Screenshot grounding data
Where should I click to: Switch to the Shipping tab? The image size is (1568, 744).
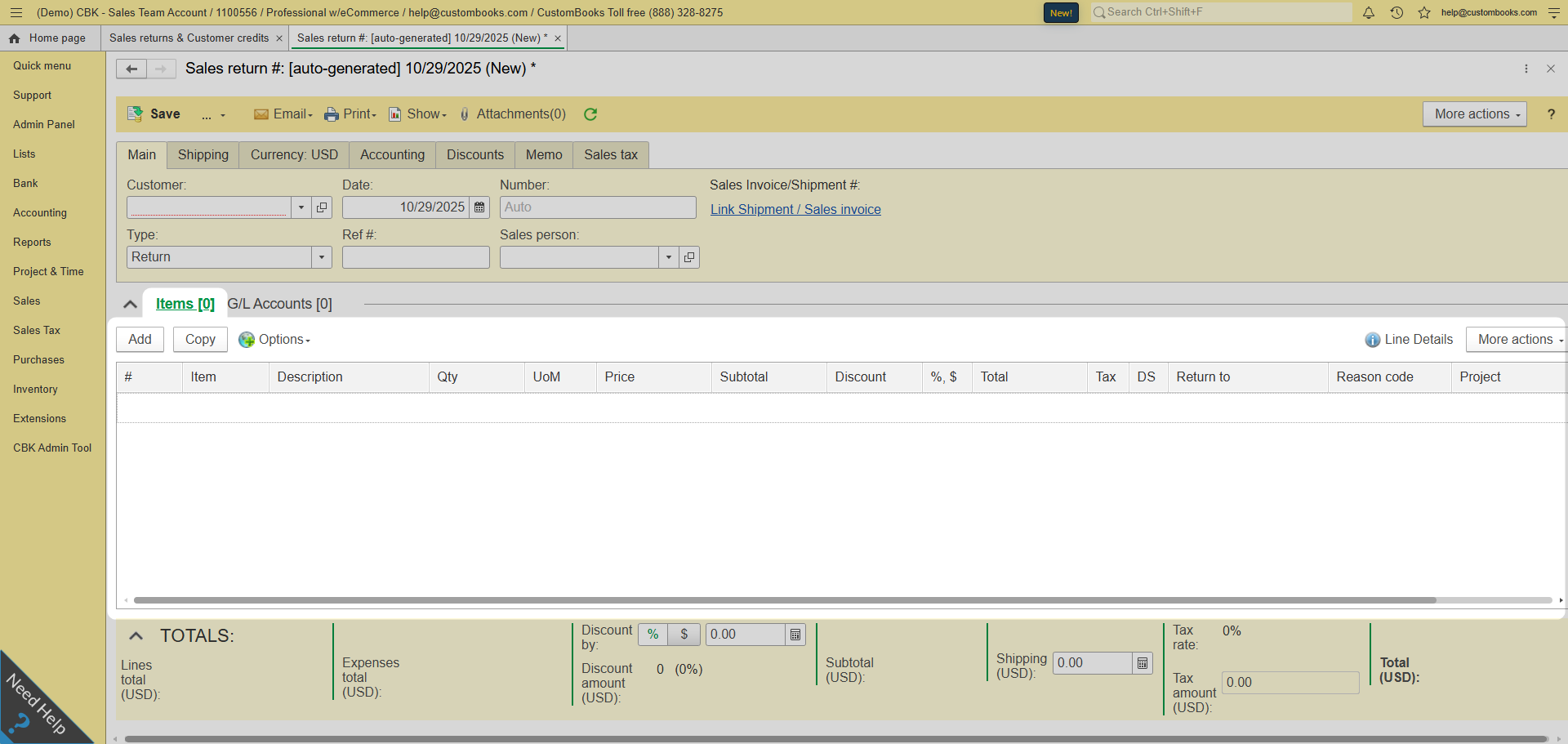click(203, 155)
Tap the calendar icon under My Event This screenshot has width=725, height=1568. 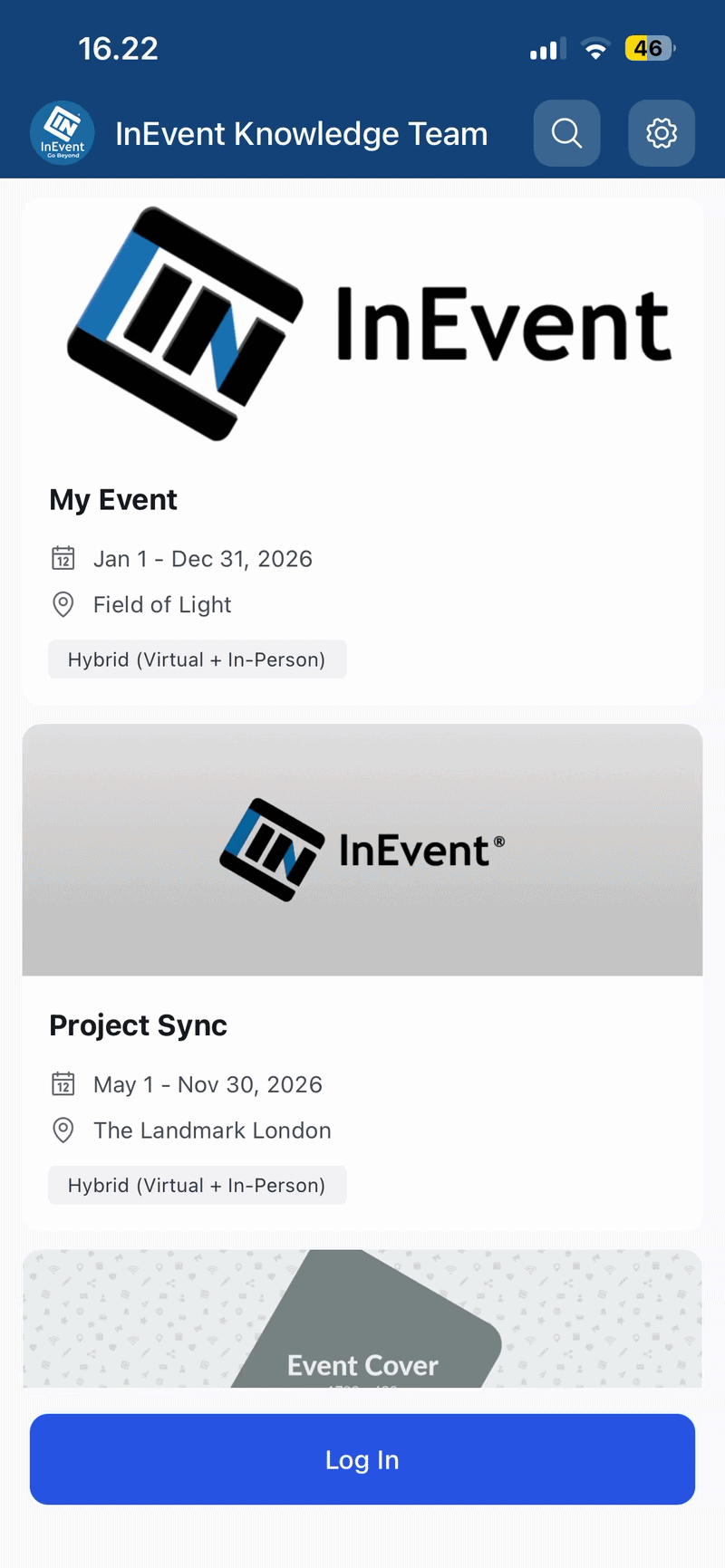coord(63,558)
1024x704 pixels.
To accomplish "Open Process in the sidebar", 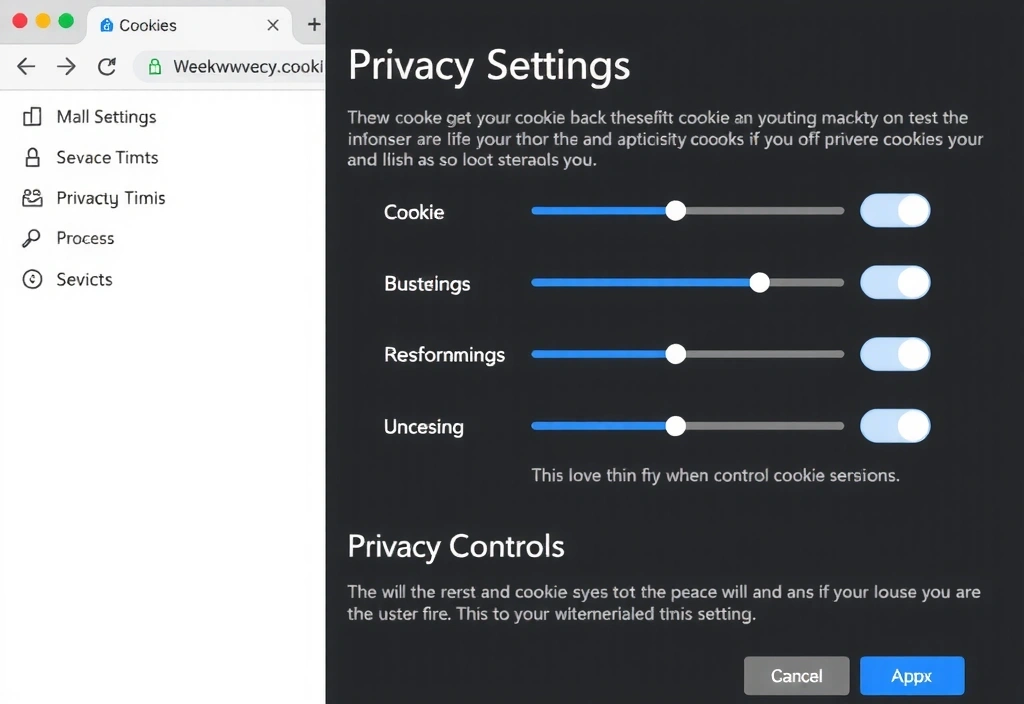I will [85, 238].
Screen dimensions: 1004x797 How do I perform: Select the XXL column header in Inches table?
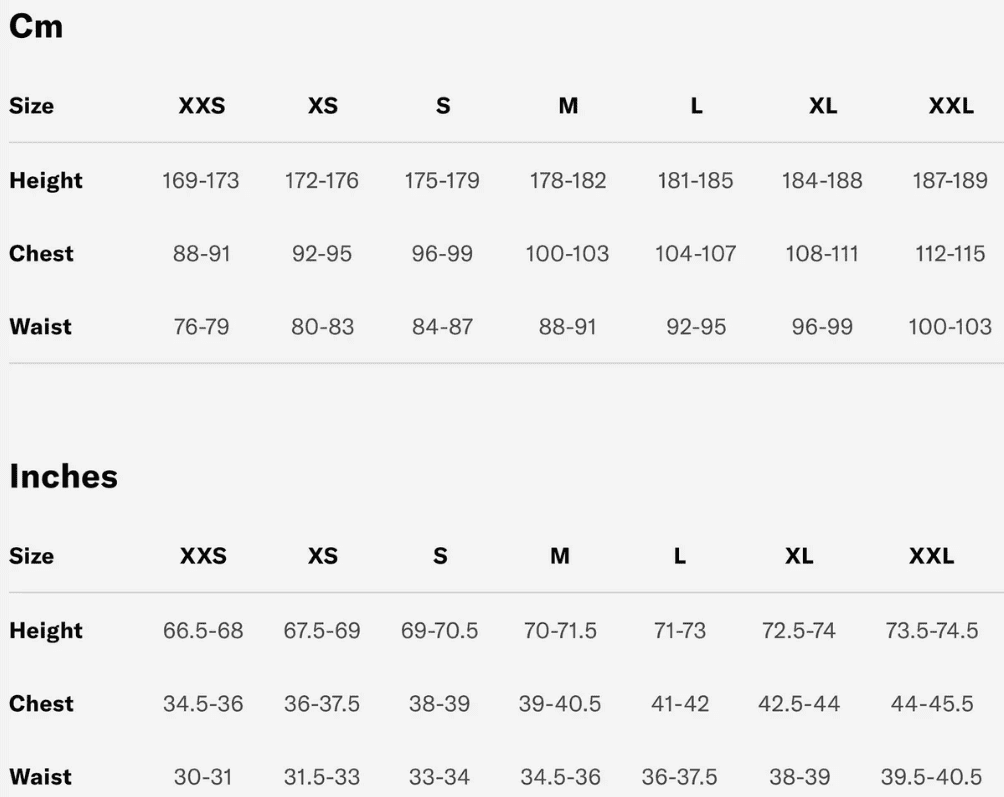(931, 556)
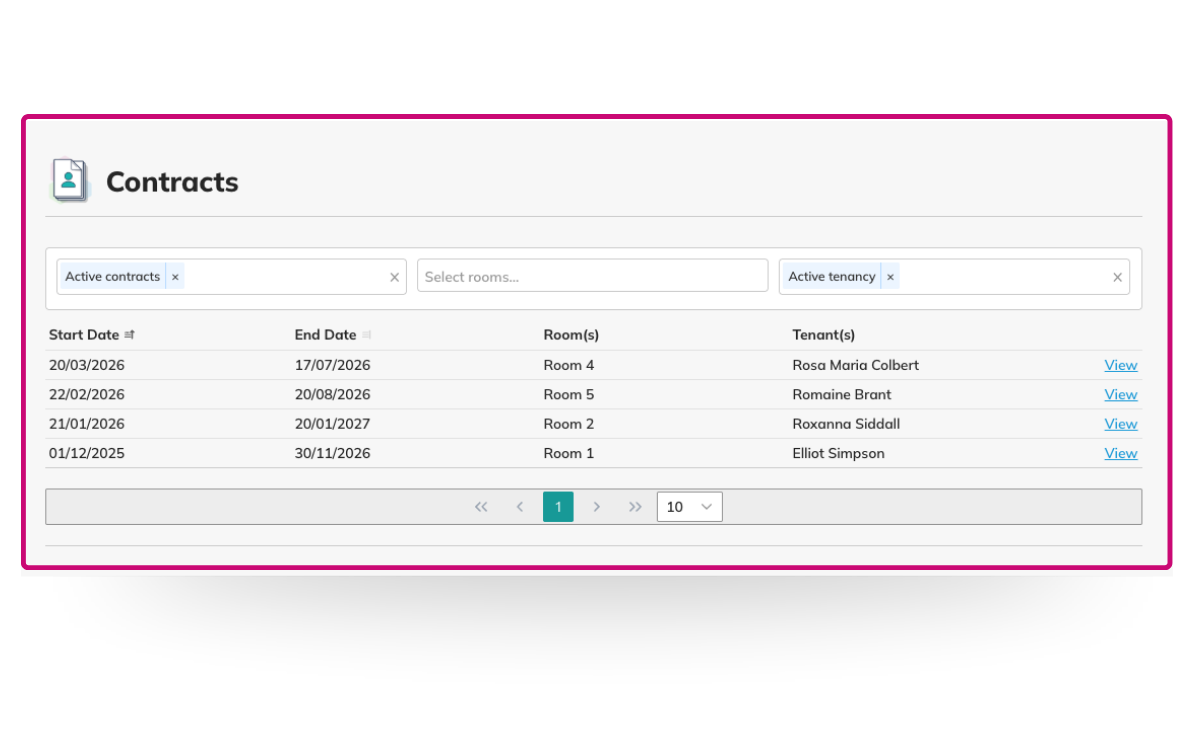Image resolution: width=1200 pixels, height=750 pixels.
Task: Click inside the Select rooms input field
Action: pos(592,276)
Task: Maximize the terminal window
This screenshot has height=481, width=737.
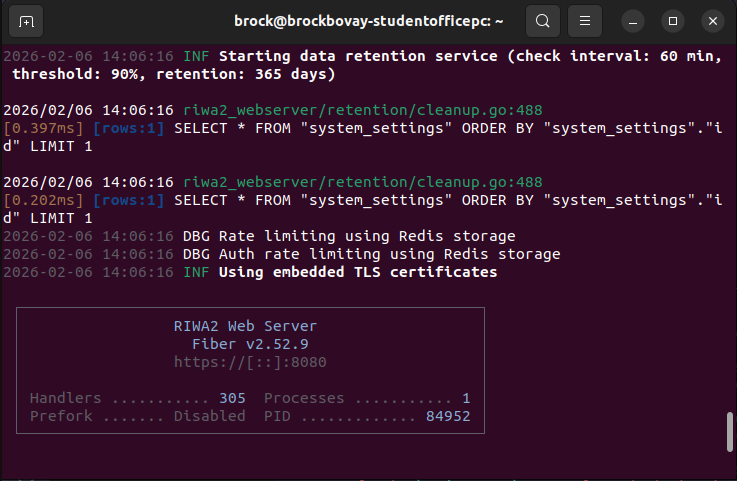Action: [673, 21]
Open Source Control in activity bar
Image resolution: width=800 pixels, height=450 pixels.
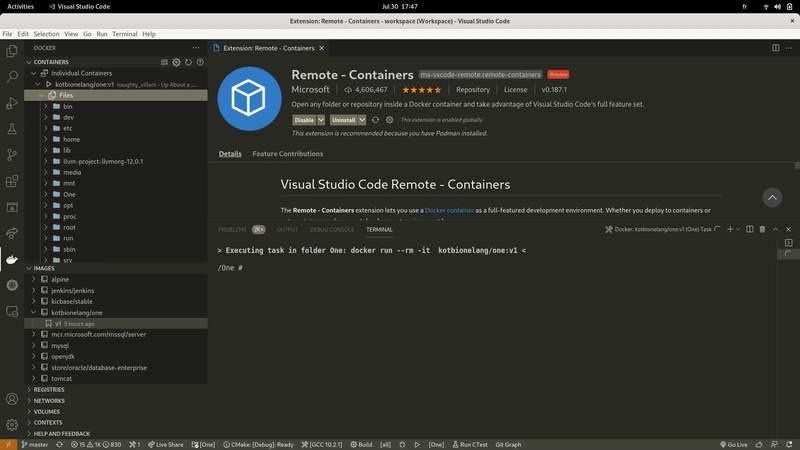[x=12, y=155]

■ **Exercise objective**: Repeat nothing but the lines from the one containing "Task: Maximize the terminal window" through the end of the entries, exactly, and skip the pictures.

■ **Answer section**:
Task: Maximize the terminal window
This screenshot has height=481, width=737.
Action: [673, 21]
Open Source Control in activity bar
Image resolution: width=800 pixels, height=450 pixels.
[x=12, y=155]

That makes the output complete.